Selection via Proxy: Efficient Data Selection for Deep Learning
Given massive amounts of data available to train deep networks for many tasks, how can we quickly determine which data should actually be used in training? Data selection methods like active learning and core-set selection techniques are powerful ways to curate data for training, but these approaches can be computationally expensive and struggle to scale.
In recent work at ICLR 2020, we show how to speed up data selection by up to 41.9x: we use a small, less accurate model as an inexpensive proxy for a larger target model to select “hard” data points for training. Even though these proxy models are less accurate, we find they select high-quality data that doesn’t significantly impact the accuracy of the final model (often within 0.1%). Also, we find a proxy can remove over 50% of the CIFAR-10 training data without impacting the accuracy of ResNet-164, resulting in a 40% speed-up in end-to-end training time.
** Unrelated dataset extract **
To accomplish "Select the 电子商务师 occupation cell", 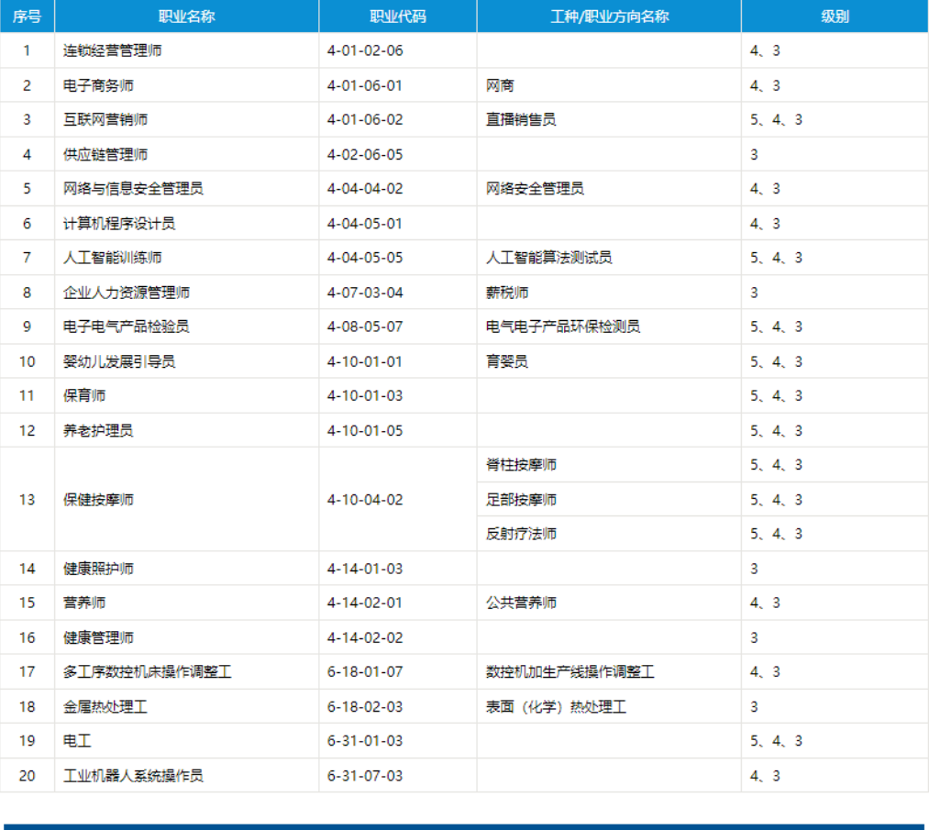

We published a paper on this “selection via proxy” (SVP) approach at ICLR 2020, and code is available on Github.
Intuition: Model architectures rank examples similarly
At a high-level, data selection methods use an iterative process that involves 3 steps:
- Ranking examples based on some measure of informativeness (e.g., entropy)
- Selecting the highest ranking example or examples
- Updating the model based on selected examples
This third step is a major bottleneck in deep learning. Models can take hours or days to train, so it’s not cost effective to retrain the model for each example we select. Our key insight behind SVP is that while larger models are more accurate, they rank and select similar examples as smaller, less accurate models. For example, the figure shows the degree of correlation between many different models from similar architectures. We can exploit these high correlations to create proxies that speed up data selection by an order of magnitude.
Creating Efficient and Useful Proxies
We explored two main methods to create our proxy models:
- Scaling down. For deep models with many layers, we can reduce the dimension or the number of hidden layers as an easy way to trade-off accuracy to reduce training time. For example, a ResNet20 model achieves a top-1 error of 7.6% on CIFAR10 in 26 minutes, while a larger ResNet164 model takes 4 hours and reduces error by 2.5%.
- Training for fewer epochs. During training, most of the time is spent on achieving a relatively small reduction in error. For example, while training ResNet20, almost half of the training time (i.e., 12 minutes out of 26 minutes) is spent on a 1.4% improvement in test error. Based on this observation, we also explored training proxy models for a smaller number of epochs to get good approximations of the decision boundary of the target model even faster.
To evaluate the impact of SVP on data selection runtime and quality, we applied SVP to data selection methods from active learning and core-set selection on five datasets: CIFAR10, CIFAR100, ImageNet, Amazon Review Polarity, and Amazon Review Full. For active learning, SVP achieved similar or higher accuracy across dataset and labeling budgets with up to a 41.9x improvement in data selection runtime:
For core-set selection, proxy models performed nearly as well as or better than the target model at selecting a subset of data that maintained high accuracy.
On CIFAR10 in particular, a small proxy model removed 50% of the data without affecting the final accuracy of a much larger, more accurate model trained on the subset. Moreover, the entire process of training the proxy on all the data, selecting which examples to keep, and training the target model on the subset only took 2 hours and 23 minutes, giving a 1.6x end-to-end speed-up over the standard approach of training the target model over the full dataset, as shown below:
Selection via proxy (SVP) can improve the computational efficiency of active learning and core-set selection in deep learning by substituting a cheaper proxy model’s representation for an expensive model’s during data selection. Applied to active learning, SVP achieves up to a 41.9x improvement in data selection runtime with no significant increase in error (often within 0.1%). For core-set selection, we find that SVP can remove up to 50% of the data from CIFAR10 in 10x less time than it takes to train the target model, achieving a 1.6x speed-up in end-to-end training.